FO persiste et signe en décidant de mener seule son combat pour s’opposer au projet gouvernemental de réforme des retraites. Une réforme dont elle souhaite purement et simplement le retrait.
La méfiance historique de FO
La raison de cette stratégie est triple. La première est historique, comme l’explique Bernard Vivier, directeur de l’Institut supérieur du travail, spécialiste des syndicats :
« Force ouvrière est née du refus du contrôle du syndicalisme par d’autres organisations. A l’époque, le Parti communiste, au travers de la CGT, appelait à la constitution d’un seul syndicat pour une seule classe ouvrière. FO a donc toujours été très méfiant devant les appels à l’unité, de peur que cela n’efface son identité et toute distinction entre syndicats. »
« 40 ans, c’est déjà trop »
Sur le fond, FO se prononce pour le retrait pur et simple du projet gouvernemental, qualifié de « recul social sans précédent », quand les autres organisations syndicales ont acté le principe d’une réforme. Elles défendent avant tout le droit de partir à 60 ans et travaillent à obtenir la réforme la moins négative possible.
Contrairement à d’autres syndicats, FO s’oppose catégoriquement à l’allongement de la durée de cotisation qui doit passer de 40,5 à 41,5 annuités dans le projet gouvernemental. Le slogan de FO est clair : « 40 ans, c’est déjà trop ». Sur ce point, Jean-Claude Mailly reproche d’ailleurs à certains membres de l’intersyndicale leurs ambiguïtés. La CGT ou de la CFDT n’ont pas exclu explicitement qu’il faille travailler plus longtemps pour financer les retraites.
Par ici les déçus !
Enfin, sur la forme, cette stratégie répond à un calcul plus prosaïque. Récupérer les voix des syndiqués déçus de la CGT et de la CFDT et maintenir son influence dans le paysage syndical. Un paysage modifié par la loi du 20 août 2008 sur la représentativité syndicale. Désormais, seuls les syndicats qui auront obtenu plus de 10% de voix dans les élections professionnelles d’entreprises pourront négocier les accords au niveau national.

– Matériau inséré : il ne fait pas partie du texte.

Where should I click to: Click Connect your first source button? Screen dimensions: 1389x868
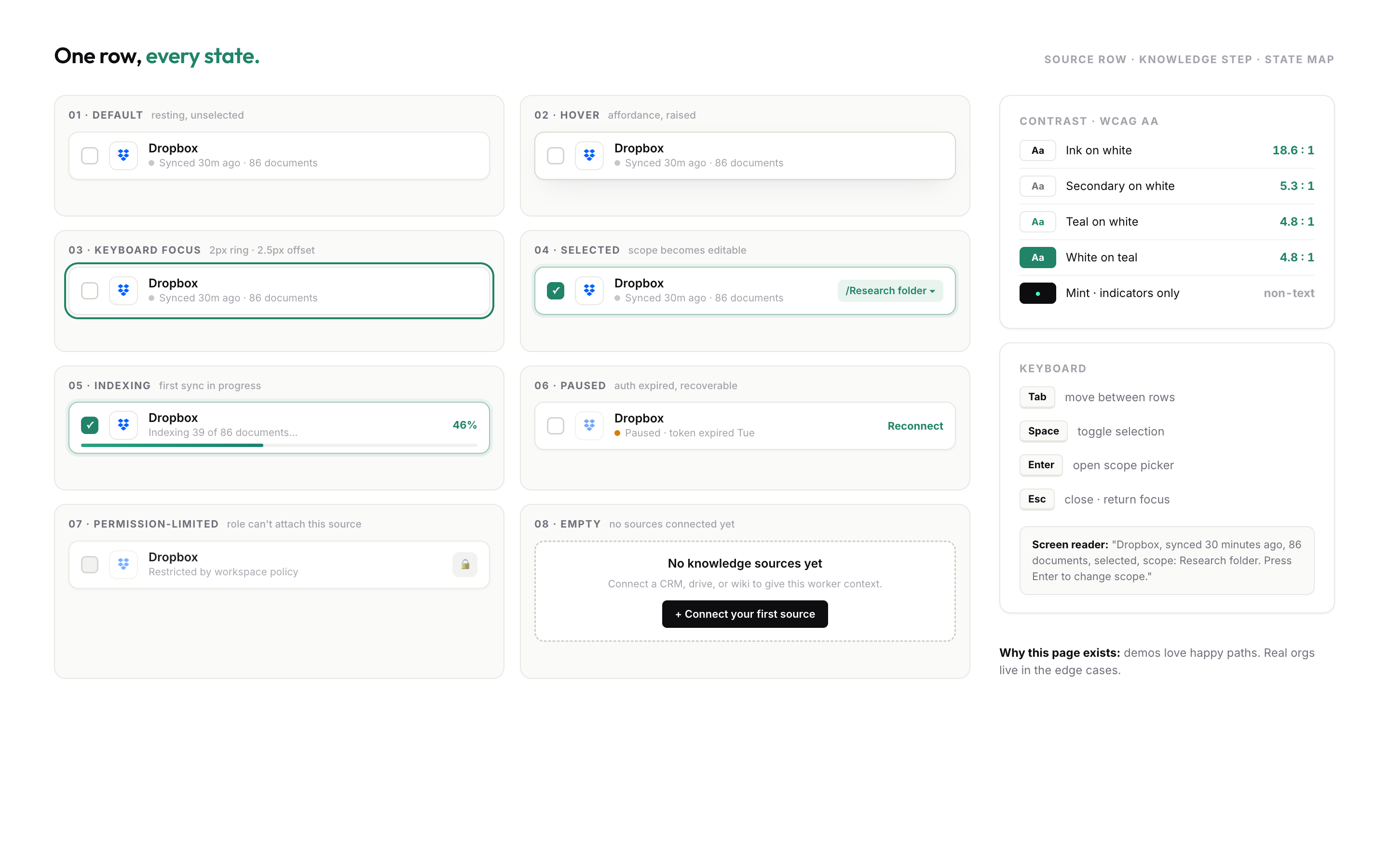[745, 614]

« C’est une loi de réduction des organisations syndicales, souligne Bernard Vivier. La CGT et la CFDT font leur miel de cette loi. FO risque, à terme, d’être menacé ».
Dès lors, pas son positionnement arc-boutiste, la centrale conduite par Jean-Claude Mailly espère grappiller chez les autres quelques voix.
Le 29 juin, FO préparera la rentrée
Si la stratégie de FO a été actée par le bureau confédéral, certains dénoncent en interne une décision qui isole le syndicat. D’autant plus que FO, traditionnellement, est un syndicat qui négocie plutôt qu’il ne s’oppose.
Mais pour peser dans le débat sur la réforme des retraites, encore faut-il parvenir à se faire entendre. La semaine dernière, le défilé FO a réuni 70 000 personnes selon FO, 23 000 selon la police. Pas assez pour faire reculer le gouvernement.
Un infléchissement de la stratégie se dessine progressivement. FO a annoncé qu’elle réintégrait l’intersyndicale qui se réunit le 29 juin pour décider d’éventuelles actions à mener pendant l’été et à la rentrée. Et Jean-Claude Mailly n’a pas exclu de rejoindre les autres organisations syndicales. Il a répété, sur France Info, que son organisation souhaitait « une vraie unité d’action au mois de septembre ».